= Henry David Winton =

English-Newfoundland newspaper publisher

Henry David Winton (June 10, 1793 - January 6, 1855) was an English-born printer and newspaper owner in Newfoundland.

The son of Reverend Robert Winton, he was born in Withycombe Raleigh, Exmouth. He was an apprentice to a printer and bookbinder in Dartmouth and continued in that trade in London. In 1816, Winton married Elizabeth Luttrell Nicholson. He came to Newfoundland in 1818 and opened a wholesale and retail stationery business in St. John's. In 1820, with a partner, he founded the Public Ledger and Newfoundland General Advertiser at St. John's.
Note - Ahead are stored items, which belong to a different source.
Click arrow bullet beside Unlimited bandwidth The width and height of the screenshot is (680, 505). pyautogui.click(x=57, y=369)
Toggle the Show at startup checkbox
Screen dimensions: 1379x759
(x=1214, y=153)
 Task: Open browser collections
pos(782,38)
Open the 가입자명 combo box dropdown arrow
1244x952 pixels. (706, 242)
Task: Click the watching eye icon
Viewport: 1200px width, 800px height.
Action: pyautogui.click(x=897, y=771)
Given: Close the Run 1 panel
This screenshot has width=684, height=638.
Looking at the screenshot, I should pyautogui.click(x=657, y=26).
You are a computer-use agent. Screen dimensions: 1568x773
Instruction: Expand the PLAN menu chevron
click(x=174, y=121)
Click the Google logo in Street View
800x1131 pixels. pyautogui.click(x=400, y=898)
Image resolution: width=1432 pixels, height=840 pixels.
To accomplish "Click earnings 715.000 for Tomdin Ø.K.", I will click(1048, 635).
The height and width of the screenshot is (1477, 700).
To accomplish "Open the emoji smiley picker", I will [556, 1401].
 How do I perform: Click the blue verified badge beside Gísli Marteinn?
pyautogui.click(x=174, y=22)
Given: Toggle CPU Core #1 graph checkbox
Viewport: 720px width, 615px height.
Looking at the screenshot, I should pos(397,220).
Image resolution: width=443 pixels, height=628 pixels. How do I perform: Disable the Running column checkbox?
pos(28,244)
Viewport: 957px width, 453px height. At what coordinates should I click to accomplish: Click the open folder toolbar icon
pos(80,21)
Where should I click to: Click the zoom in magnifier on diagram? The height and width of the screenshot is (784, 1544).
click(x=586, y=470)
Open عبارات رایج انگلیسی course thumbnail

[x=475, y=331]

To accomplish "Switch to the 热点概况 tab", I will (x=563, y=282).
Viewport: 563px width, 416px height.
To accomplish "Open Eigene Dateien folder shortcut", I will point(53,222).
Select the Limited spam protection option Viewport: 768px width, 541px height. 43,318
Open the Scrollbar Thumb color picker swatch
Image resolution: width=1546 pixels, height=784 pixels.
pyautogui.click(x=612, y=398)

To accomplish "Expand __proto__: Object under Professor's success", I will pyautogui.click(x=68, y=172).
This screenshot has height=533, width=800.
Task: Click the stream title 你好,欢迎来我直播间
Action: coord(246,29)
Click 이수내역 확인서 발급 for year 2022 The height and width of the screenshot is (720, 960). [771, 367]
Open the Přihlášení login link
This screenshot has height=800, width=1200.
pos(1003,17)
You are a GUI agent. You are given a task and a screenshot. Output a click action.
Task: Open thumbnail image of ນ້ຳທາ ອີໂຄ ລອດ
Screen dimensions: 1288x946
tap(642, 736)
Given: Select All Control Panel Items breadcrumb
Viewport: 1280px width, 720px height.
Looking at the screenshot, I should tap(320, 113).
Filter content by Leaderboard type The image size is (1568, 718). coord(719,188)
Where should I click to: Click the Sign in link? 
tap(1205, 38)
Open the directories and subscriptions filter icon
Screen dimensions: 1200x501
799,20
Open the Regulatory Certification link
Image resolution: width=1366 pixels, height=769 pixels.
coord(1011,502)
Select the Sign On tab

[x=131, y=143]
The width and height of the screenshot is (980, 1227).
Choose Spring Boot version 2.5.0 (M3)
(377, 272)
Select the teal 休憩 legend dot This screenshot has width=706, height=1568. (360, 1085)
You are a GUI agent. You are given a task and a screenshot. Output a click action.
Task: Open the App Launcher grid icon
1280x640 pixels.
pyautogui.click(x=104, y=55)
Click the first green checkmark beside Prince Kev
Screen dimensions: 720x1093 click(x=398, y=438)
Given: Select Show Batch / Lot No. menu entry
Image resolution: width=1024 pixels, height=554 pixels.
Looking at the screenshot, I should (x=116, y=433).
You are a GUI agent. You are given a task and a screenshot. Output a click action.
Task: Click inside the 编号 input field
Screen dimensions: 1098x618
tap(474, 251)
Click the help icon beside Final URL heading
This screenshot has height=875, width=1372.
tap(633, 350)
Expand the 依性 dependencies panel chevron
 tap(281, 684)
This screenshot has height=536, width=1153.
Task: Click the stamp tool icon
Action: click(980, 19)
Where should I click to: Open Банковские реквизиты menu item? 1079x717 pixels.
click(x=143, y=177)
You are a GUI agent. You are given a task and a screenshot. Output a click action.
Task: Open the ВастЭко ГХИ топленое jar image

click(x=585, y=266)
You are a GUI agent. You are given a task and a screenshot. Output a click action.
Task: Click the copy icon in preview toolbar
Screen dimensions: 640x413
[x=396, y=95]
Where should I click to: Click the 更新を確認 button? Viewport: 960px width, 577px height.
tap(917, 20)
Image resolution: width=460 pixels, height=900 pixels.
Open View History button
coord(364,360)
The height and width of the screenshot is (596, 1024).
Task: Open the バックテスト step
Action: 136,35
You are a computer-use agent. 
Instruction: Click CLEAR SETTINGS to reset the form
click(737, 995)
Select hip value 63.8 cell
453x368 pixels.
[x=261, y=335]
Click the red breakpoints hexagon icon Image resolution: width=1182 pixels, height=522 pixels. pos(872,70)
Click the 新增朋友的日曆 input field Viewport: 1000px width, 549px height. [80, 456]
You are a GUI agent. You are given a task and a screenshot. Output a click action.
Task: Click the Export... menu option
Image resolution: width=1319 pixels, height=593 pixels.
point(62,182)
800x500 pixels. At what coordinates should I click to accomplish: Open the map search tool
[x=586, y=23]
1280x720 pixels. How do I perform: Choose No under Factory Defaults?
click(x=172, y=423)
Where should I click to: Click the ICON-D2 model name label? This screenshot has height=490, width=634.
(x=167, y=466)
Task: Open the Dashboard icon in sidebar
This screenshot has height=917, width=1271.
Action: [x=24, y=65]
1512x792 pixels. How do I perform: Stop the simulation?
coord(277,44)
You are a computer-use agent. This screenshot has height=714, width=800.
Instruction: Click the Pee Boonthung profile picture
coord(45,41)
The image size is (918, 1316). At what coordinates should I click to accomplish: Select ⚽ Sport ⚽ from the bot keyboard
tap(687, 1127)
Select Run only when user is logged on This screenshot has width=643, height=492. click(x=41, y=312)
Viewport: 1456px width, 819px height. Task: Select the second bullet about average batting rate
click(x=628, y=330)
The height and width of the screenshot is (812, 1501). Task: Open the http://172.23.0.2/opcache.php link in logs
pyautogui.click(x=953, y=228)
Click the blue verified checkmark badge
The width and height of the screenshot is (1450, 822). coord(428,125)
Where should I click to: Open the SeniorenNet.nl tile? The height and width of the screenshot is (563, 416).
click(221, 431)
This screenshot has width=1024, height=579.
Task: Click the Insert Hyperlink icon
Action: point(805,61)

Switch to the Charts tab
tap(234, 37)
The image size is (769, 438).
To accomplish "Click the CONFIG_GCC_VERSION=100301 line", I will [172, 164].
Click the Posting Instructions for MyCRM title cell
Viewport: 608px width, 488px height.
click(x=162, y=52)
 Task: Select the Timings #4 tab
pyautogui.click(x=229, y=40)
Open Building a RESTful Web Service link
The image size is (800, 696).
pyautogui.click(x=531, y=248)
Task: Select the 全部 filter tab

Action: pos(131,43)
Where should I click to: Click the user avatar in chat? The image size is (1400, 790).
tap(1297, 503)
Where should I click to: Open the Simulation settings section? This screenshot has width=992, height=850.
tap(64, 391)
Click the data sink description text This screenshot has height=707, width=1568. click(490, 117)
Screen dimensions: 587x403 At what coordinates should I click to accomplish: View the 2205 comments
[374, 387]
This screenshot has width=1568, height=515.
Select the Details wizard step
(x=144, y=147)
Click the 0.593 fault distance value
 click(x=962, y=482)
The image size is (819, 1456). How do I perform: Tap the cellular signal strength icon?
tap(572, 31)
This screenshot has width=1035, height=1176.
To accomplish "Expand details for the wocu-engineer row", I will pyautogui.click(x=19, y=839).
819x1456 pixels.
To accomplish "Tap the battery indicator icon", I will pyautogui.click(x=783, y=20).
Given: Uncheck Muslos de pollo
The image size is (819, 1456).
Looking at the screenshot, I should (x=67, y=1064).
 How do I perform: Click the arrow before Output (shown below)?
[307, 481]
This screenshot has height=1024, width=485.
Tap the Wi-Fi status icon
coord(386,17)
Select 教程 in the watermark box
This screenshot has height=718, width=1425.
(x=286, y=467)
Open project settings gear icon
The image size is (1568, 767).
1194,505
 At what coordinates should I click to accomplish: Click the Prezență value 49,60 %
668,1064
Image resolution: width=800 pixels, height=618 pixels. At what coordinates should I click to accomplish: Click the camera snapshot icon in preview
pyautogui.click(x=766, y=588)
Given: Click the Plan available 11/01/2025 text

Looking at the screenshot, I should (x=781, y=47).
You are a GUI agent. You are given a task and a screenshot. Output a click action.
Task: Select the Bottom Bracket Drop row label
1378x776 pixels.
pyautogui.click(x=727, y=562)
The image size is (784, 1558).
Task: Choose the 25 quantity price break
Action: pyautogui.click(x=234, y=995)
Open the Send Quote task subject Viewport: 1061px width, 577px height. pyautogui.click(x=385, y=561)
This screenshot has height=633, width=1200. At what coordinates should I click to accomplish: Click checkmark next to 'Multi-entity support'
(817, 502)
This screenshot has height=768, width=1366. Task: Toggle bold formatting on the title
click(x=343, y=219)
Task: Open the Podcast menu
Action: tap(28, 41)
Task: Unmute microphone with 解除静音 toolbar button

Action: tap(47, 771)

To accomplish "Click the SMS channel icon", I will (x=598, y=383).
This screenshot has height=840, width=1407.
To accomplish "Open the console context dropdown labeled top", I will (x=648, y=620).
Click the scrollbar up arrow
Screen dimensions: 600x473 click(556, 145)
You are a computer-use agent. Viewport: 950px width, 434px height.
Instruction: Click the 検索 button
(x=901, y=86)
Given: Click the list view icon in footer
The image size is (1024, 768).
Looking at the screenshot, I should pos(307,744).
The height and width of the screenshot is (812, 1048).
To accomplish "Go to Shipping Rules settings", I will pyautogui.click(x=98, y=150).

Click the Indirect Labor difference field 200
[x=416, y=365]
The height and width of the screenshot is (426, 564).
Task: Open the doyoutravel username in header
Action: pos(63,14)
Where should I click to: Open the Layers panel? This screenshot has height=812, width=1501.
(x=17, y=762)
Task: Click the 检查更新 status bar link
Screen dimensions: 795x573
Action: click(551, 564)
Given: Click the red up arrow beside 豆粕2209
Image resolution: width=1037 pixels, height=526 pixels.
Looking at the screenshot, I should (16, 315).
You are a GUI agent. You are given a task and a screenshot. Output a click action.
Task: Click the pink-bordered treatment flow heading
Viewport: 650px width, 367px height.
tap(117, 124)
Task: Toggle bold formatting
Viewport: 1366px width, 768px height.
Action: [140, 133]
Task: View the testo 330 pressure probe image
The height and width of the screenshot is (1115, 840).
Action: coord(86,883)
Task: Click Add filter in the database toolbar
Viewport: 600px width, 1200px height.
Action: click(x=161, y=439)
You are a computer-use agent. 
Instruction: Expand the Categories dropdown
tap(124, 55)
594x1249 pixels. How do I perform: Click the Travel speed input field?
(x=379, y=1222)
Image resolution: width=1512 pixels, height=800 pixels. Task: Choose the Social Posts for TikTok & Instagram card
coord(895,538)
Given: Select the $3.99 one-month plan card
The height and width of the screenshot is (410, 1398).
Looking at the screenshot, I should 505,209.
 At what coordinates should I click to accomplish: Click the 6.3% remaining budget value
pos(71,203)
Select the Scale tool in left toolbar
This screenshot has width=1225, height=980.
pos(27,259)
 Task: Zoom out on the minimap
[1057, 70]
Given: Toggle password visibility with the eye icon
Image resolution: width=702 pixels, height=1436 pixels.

Under Winton, the paper criticized Roman Catholic politicians and helped sow discord between Catholic and Protestants in Newfoundland. In May 1835, Winton was attacked by a group of disguised men: he was knocked from his horse, one ear was cut with a knife and the other was sliced off.

He was strongly critical of Reformers. of responsible government for the colony and of the union of the assembly and legislative council introduced in 1842. In that same year, Winton ran unsuccessfully for the Burin seat in the assembly, losing to Clement Pitt Benning.

He died in St. John's at the age of 61. His son Henry took over the operation of the paper. His sons Robert and Francis were also newspaper owners.